Aunt Maria sadly shakes her head.
I stand up, raising my voice say, “You don’t know. How could you possibly know?”
“Child,” she says softly, “child, you are still young. Your captain is closer to my age than yours. He is fifty-two years old. You are a child, a child.”
“You must have forgotten your Jew, old woman,” I say in a rage. The soft features of her face melt into loss and loneliness. Shame pours over my soul.
“I miss him,” she says, her gaze now inward. “It has been years. I see him, taste him like morning. They needed to purify the land from the Jews. They didn’t know he was already pure.”
Aunt Maria, Lucia and I walk through the night to our house. The memory of her lost Jew brings her to my side. I am afire with hope. She goes to my mother. I wait in my father’s library as they discuss and argue. My aunt is the oldest sister in the family. That gives her sufficient power, I think.
She passes the doorway to the library with a nod to me.
“Time, my child, time,” she says, and walks away.
Our custom on Good Friday morning is to fast and pray before attending the Stations of the Cross at the cathedral. Father and I kneel together in front of the central fireplace and quietly pray the rosary.
Mother walks in and interrupts us with a cruel smile. “Your captain is having more troubles in Court. They have taken away his Captain Generalcy of Guatemala.”
“How can they do this after all he has done for the Church?” I say as I stand up. Father looks down at his olive pit rosary, blessed by the pope. “He has brought pagan souls to Jesus Christ. He has brought the Crown great new lands for Spain. They must be jealous.”
Mother laughs at me.
I stalk from the room in a rage. I run to my father’s library to cry and read. I stare at the floor.
Antonio walks into the room. He does not see me. He glances around, then quickly walked over to the books. I wonder- would my father have allowed a servant, a converted Moor, a morisco, to read his books? I didn’t know he could read.
He picks out a small black book at the end of the shelf. At first I think he is going to steal it, but instead he opens it.
He is a dark man. I think he must have been handsome. Wrinkles cover his arms and face. He is older than my Father. His twisted right arm dangles in space while he holds the book with his left. The arm had been ruined during his conversion.
I think he must have believed in his pagan god as strongly as I believe in Jesus, Mary, and Joseph. If Mother had known these thoughts, she would have shoved me into a convent. He closes the small book, then holds it to his chest. It was almost as if he were receiving warmth from it. His eyes close. His passion. I could not guess what book of my Father’s could give him so much joy.
Antonio opens his eyes. We find ourselves looking at each other. His black
eyes widen in fear. The book falls from his hand. He picks it up, returns it to the shelf, pretended he had been dusting.
“What is that?”
His face goes stiff.
“Nothing.
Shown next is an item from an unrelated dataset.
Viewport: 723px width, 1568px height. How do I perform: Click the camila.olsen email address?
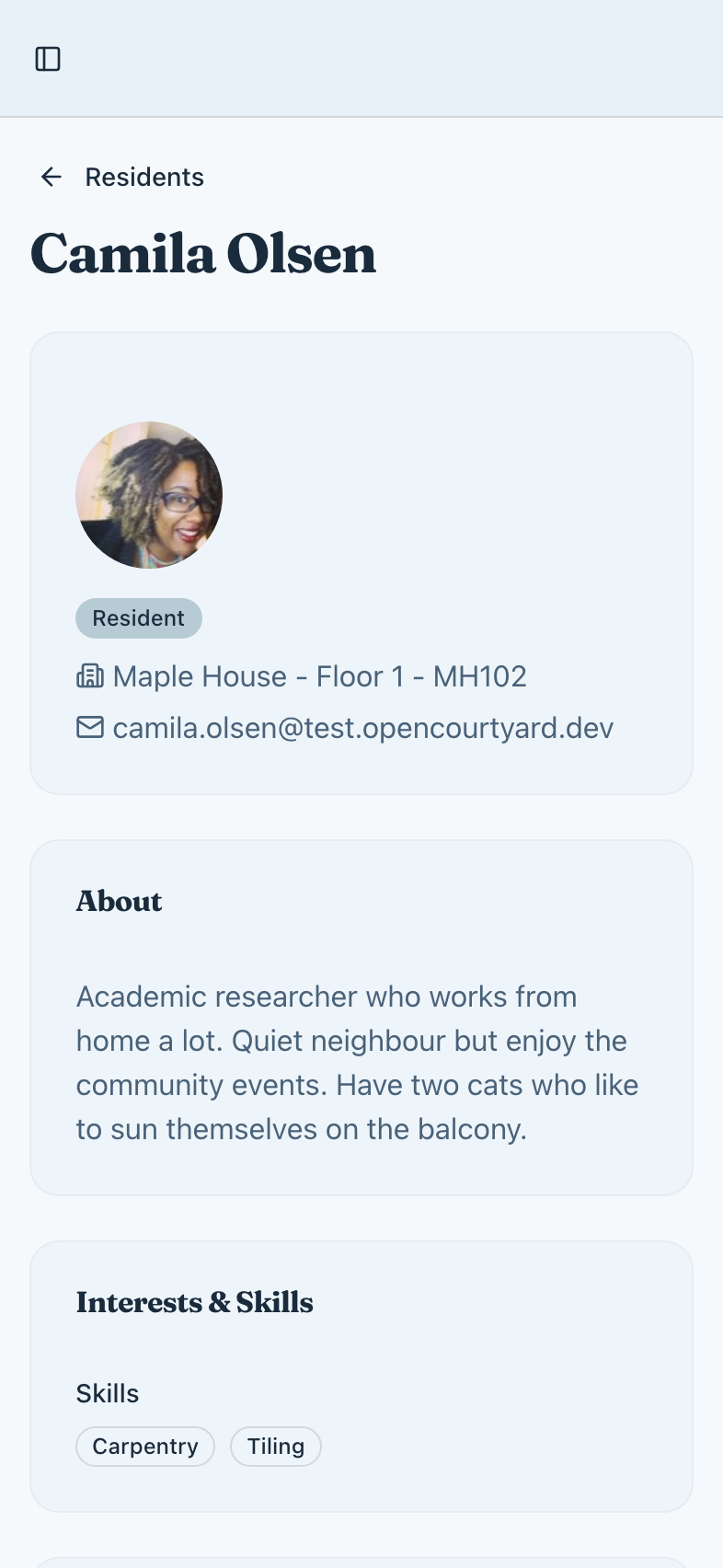tap(362, 728)
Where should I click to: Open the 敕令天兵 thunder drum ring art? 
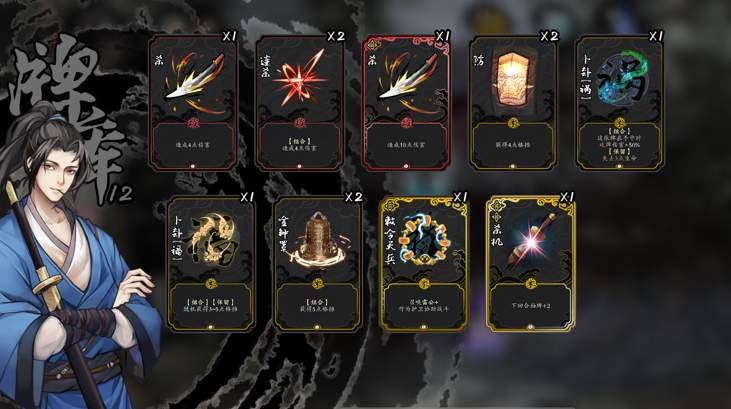coord(425,241)
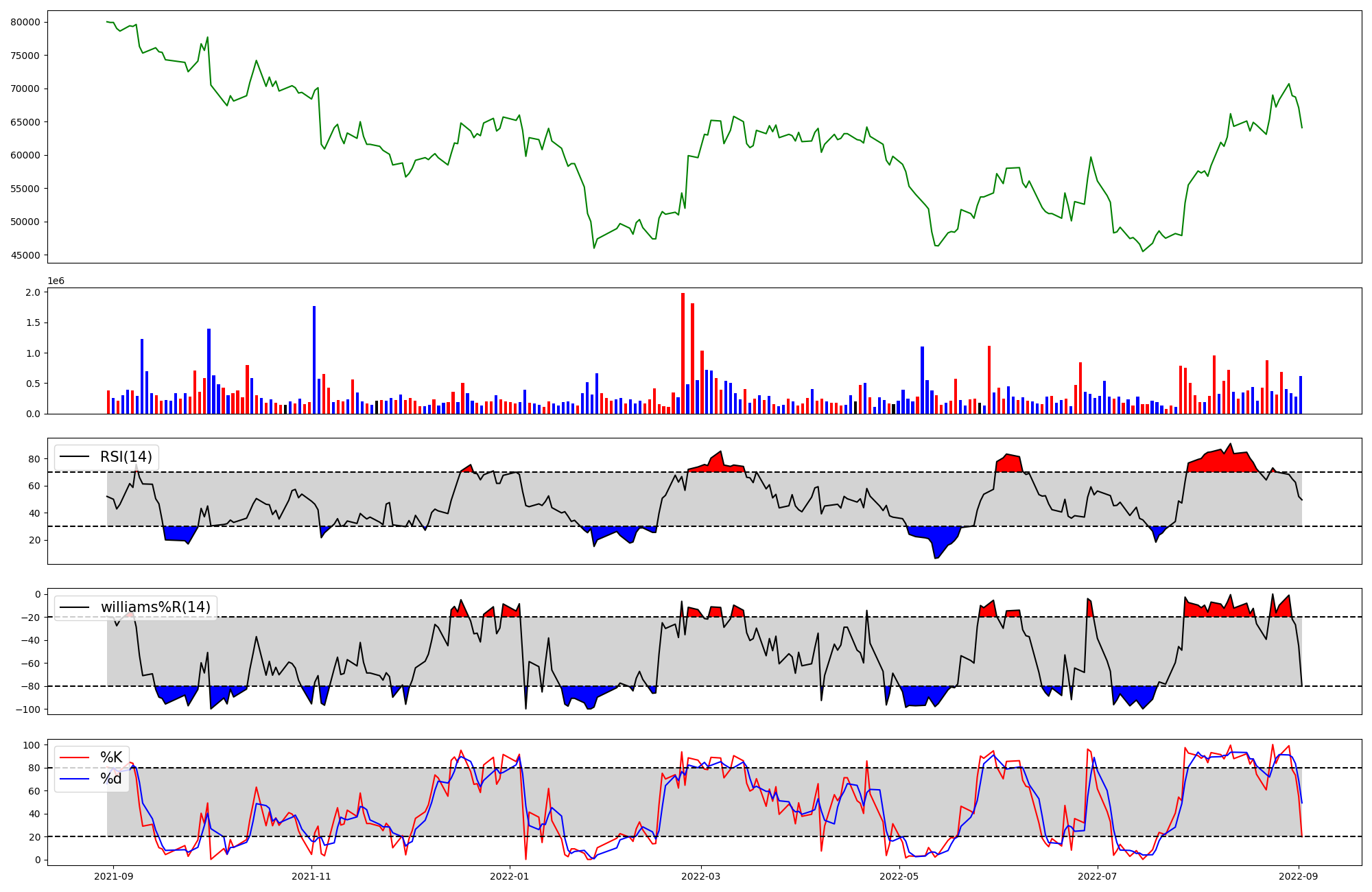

Nothing at all.”
“Bring it here, Antonio. Bring it here now.”
“Yes, mam.”
He walks over to me carrying the book with his good left arm. He hands me the book, then turns and starts to leave.
“Wait,” I say. I open the book as he stands by the door. The first five pages are in Arabic, the rest in Spanish.
Curiosity overwhelms me.
I look at the cover. Al-Muqaddimah. I have no idea what that could mean. The author is Ibn Khaldun. Again, I think, how could my father have allow this? I read on.
It is a book of science and philosophy. I glance though chapters. I did not know they could think so clearly. A man called Aristotle he describes as “The First Teacher.” That is not a Christian name.
As I read I become nervous. Could I be excommunicated for reading this? There was nothing that could help me. I looked closely. The writer condemned the black arts. I thought- does he condemn them because of their power? The Moors were a mysterious people.
Perhaps here was a power capable of bringing my captain and myself together. No matter what the expense, moral or spiritual, I would use anything to bring him back. I ask Antonio about the book.
“I don’t know anything about that, mam.” Antonio replies.
“Antonio, you are a morisco. You must know about what this man condemns?”
“I am a Christian now. I do not know anything about the black sciences.”
“Do you know anyone who knows about these things?”
“I am a Christian. I have nothing to do with this.”
I look into his face. His eyes are dark, but no darker than many Castilians. His face is wrinkled and tired. He seems almost to be pleading with me. I realize he has no choice.
“Just the other day I heard of a converso who was accused of stealing a consecrated host. They say he had been using it for evil magic. I don’t know what the Dominican Inquisitors did with him.”
Fear floods Antonio’s face. “Madam, would I not be as vulnerable as he if I joined you with a sorcerer?”
“At least you would not be accused of doing something you had not done.”
The matter is settled. I try to douse the painful flames blistering my conscience.
Maybe a month in the fires. Maybe a year. Maybe eternity. I will have my way.
***
I walk upstairs to change for church. Mother walks in front of me. She is happily carrying several sheets of papers.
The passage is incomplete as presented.